Six ECOWAS heads of state were meanwhile arriving in the Burkinabe capital Ouagadougou to oversee the formal re-installation of Kafando and to try and sort out two contentious issues : an amnesty plan for the putschists and whether upcoming elections should be open to supporters of previously deposed veteran dictator Blaise Compaore.

Kafando said the regional leaders would “take into account the will of the Burkinabe people” in their new mediation bid.

The deal to restore the interim administration to power was signed overnight after troops entered Ouagadougou, turning up the pressure on the elite presidential guards (RSP) who staged the coup.

Under its terms, the RSP agreed to stand down from the positions they had taken up in Ouagadougou, while the army also agreed to withdraw its troops and guarantee the safety of the RSP members as well as their families.

The accord was presented to the Mogho Naba, “king” of Burkina Faso’s leading Mossi tribe, in front of the media early Wednesday.

Burkina Faso was plunged into crisis last Wednesday when the powerful RSP detained the interim leaders who had been running the country since a popular uprising deposed iron-fisted president Compaore last October after his failed bid to extend his 27-year rule.

The elite unit of 1,300 men loyal to Compaore officially declared a coup Thursday and installed rebel leader General Gilbert Diendere, Compaore’s former chief of staff, as the country’s new leader.

The breakthrough came as Diendere told AFP that interim president Michel Kafando, who had been seized by presidential guards but later released, would be returned to office on Wednesday.

The return of “Kafando is already a done deal. The (African) heads of state arrive tomorrow to put him back in office,” Diendere said late Tuesday.

– Fighting talk –

The putsch came just weeks ahead of an election planned for October 11, with at least 10 people killed and more than 100 injured in the resulting unrest.

A round of talks mediated by Senegalese President Macky Sall focused on returning power to the interim government while granting the putschists an amnesty in return.

But the proposal was met with widespread scepticism before any final draft even saw the light.

Speaking to France’s RFI radio, Kafando had warned he had “serious reservations” about the proposal, adding that he had not been invited to the talks in the Nigerian capital.

Residents too were furious at the suggestion of an amnesty for the coup ringleaders.
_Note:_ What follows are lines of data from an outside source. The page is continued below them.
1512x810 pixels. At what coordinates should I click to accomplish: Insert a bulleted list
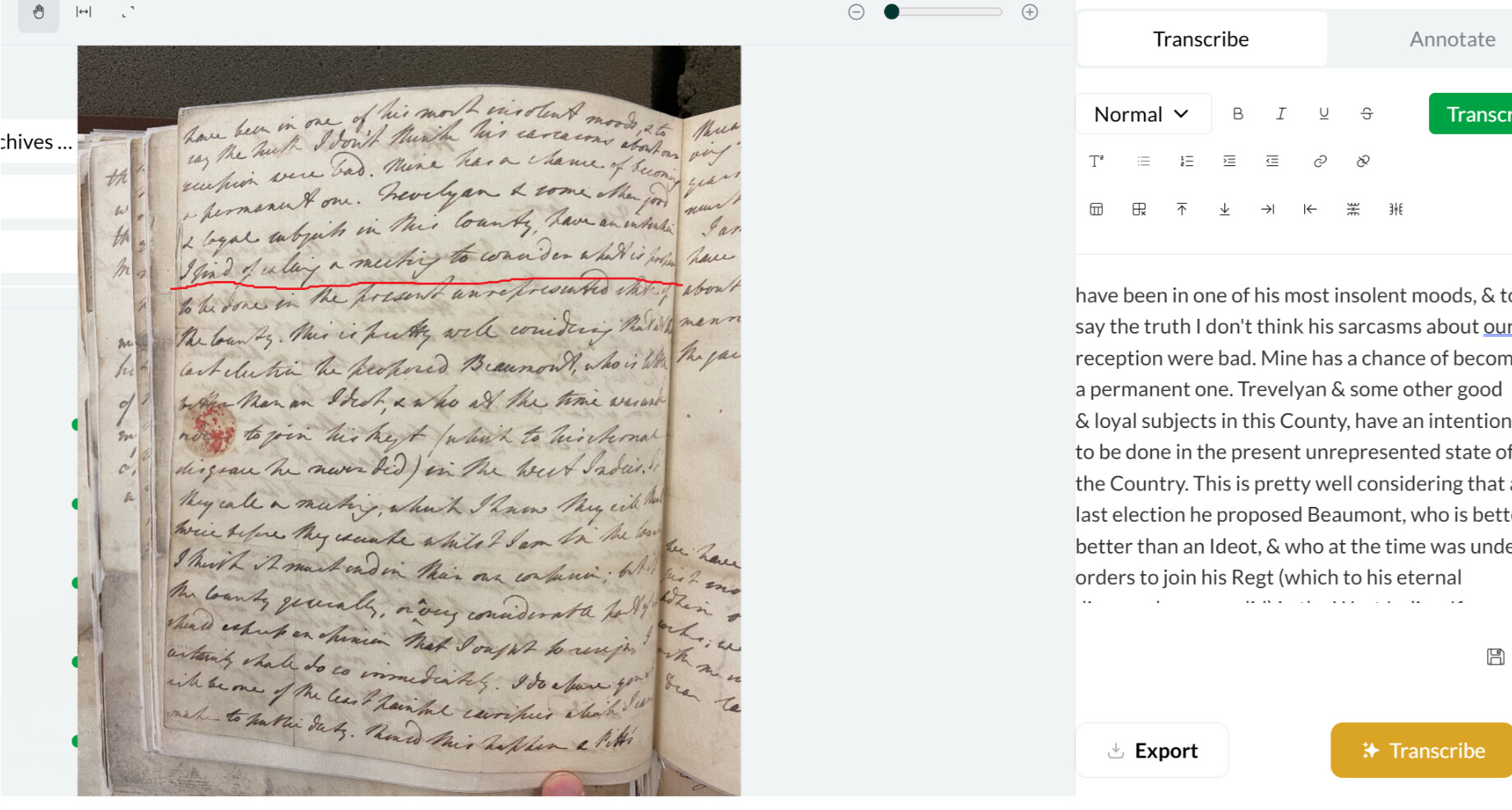[1143, 162]
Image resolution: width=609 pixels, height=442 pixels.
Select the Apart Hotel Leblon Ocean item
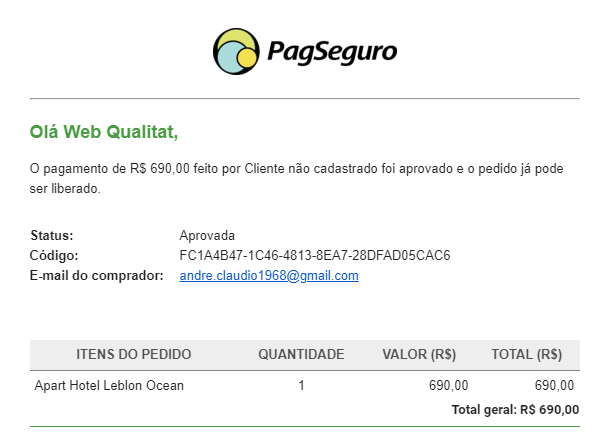pos(109,385)
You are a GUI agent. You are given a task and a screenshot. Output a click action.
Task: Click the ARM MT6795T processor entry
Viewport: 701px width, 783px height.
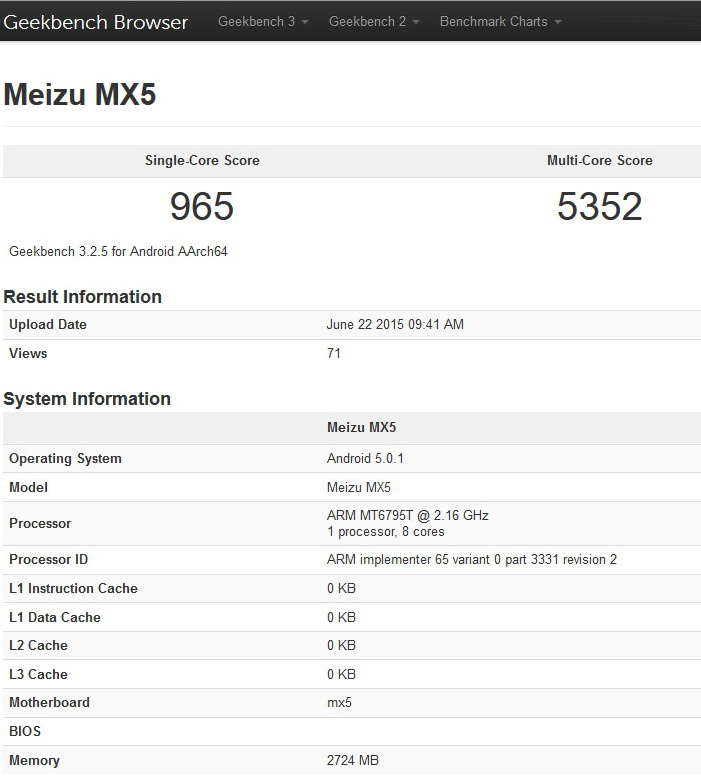click(407, 516)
It was unclear early Wednesday if the amnesty had made it into the deal signed between the coup leaders and the army.

On Tuesday, Burkina Faso’s military had warned coup leader Diendere it has the means to attack his elite forces.

Diendere had hit back, saying his men would defend themselves if the army attacked them.

“We do not want to fight but ultimately we will defend ourselves,” Diendere had warned.

ECOWAS commission president Kadre Desire Ouedraogo, a former Burkinabe prime minister, said Tuesday that military and humanitarian observers from member states would be sent to Burkina Faso “to monitor respect for human rights”.

The coup had sparked global condemnation, with France urging the leaders to surrender immediately or face the “consequences”, including possible sanctions.